START EXTRACTED INFORMATION

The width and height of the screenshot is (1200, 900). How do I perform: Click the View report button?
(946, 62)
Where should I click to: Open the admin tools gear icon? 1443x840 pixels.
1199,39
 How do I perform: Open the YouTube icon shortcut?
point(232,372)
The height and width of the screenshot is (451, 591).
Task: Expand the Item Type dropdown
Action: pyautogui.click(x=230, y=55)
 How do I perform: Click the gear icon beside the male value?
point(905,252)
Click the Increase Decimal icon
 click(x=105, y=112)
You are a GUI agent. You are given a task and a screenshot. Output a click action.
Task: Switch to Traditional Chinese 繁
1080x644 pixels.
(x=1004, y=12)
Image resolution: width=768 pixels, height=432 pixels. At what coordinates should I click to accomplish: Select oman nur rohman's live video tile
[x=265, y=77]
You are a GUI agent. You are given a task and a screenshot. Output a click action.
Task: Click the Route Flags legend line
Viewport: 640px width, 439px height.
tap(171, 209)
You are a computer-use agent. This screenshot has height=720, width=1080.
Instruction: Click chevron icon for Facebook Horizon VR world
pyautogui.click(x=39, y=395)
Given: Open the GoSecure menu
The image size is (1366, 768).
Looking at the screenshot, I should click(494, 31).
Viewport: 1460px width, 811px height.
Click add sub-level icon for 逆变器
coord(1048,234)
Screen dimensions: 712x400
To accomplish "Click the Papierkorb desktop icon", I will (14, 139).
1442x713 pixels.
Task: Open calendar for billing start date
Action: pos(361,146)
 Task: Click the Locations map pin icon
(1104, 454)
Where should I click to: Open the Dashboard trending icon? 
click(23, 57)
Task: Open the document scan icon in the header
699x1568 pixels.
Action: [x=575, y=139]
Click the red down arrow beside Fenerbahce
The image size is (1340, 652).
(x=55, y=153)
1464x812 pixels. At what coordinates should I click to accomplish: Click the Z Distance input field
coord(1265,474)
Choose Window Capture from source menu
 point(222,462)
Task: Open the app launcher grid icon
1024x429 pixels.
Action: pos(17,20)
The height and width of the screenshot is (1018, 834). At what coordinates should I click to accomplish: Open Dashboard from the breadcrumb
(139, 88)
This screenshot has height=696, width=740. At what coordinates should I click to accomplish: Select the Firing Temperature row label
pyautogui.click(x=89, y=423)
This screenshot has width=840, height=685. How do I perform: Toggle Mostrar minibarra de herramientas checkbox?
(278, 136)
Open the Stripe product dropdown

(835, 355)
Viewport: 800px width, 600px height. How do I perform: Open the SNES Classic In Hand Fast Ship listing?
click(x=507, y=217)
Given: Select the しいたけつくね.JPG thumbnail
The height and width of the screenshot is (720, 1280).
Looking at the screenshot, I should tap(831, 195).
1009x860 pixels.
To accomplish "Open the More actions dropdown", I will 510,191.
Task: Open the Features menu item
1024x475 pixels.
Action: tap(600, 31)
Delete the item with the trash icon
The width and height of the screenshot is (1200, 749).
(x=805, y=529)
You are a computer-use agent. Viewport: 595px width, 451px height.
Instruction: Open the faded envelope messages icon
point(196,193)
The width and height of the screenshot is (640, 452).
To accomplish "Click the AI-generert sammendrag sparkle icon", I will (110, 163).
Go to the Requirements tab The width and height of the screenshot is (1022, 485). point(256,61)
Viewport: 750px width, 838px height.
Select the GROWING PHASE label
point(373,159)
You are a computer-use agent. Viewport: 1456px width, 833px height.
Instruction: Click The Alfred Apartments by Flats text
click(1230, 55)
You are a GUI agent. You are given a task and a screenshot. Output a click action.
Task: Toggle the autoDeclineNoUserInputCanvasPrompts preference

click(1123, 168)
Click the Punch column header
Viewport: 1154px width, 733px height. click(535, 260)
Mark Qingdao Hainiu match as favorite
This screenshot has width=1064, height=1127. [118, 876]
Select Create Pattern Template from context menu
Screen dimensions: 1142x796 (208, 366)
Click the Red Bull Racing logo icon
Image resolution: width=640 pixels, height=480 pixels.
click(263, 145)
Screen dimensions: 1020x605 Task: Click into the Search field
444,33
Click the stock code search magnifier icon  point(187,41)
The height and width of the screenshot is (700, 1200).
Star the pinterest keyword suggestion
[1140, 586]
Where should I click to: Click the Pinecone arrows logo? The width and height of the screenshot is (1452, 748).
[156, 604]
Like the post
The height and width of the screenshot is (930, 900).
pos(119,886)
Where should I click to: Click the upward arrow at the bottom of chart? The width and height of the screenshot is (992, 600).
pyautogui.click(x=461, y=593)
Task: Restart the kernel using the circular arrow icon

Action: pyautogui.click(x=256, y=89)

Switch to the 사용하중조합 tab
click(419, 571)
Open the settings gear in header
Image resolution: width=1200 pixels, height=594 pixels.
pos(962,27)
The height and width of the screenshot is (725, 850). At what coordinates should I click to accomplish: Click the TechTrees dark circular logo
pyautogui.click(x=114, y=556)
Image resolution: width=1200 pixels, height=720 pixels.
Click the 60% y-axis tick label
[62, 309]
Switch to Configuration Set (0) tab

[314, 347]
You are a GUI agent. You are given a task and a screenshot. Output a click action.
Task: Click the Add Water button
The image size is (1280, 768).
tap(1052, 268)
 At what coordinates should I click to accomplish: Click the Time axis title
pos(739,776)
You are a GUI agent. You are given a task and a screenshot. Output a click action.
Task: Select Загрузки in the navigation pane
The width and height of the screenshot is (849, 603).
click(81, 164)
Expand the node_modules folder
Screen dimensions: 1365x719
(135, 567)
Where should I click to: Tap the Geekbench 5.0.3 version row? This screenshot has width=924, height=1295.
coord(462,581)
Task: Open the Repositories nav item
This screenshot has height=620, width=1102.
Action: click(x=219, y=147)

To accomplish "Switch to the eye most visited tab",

END EXTRACTED INFORMATION

Look for the word "computer" in the data, then return every line that contains it.

You are a computer-use agent. This screenshot has height=720, width=1080.
You are a computer-use agent. Viewport: 595px width, 451px height.
You are a computer-use agent. Viewport: 1456px width, 833px height.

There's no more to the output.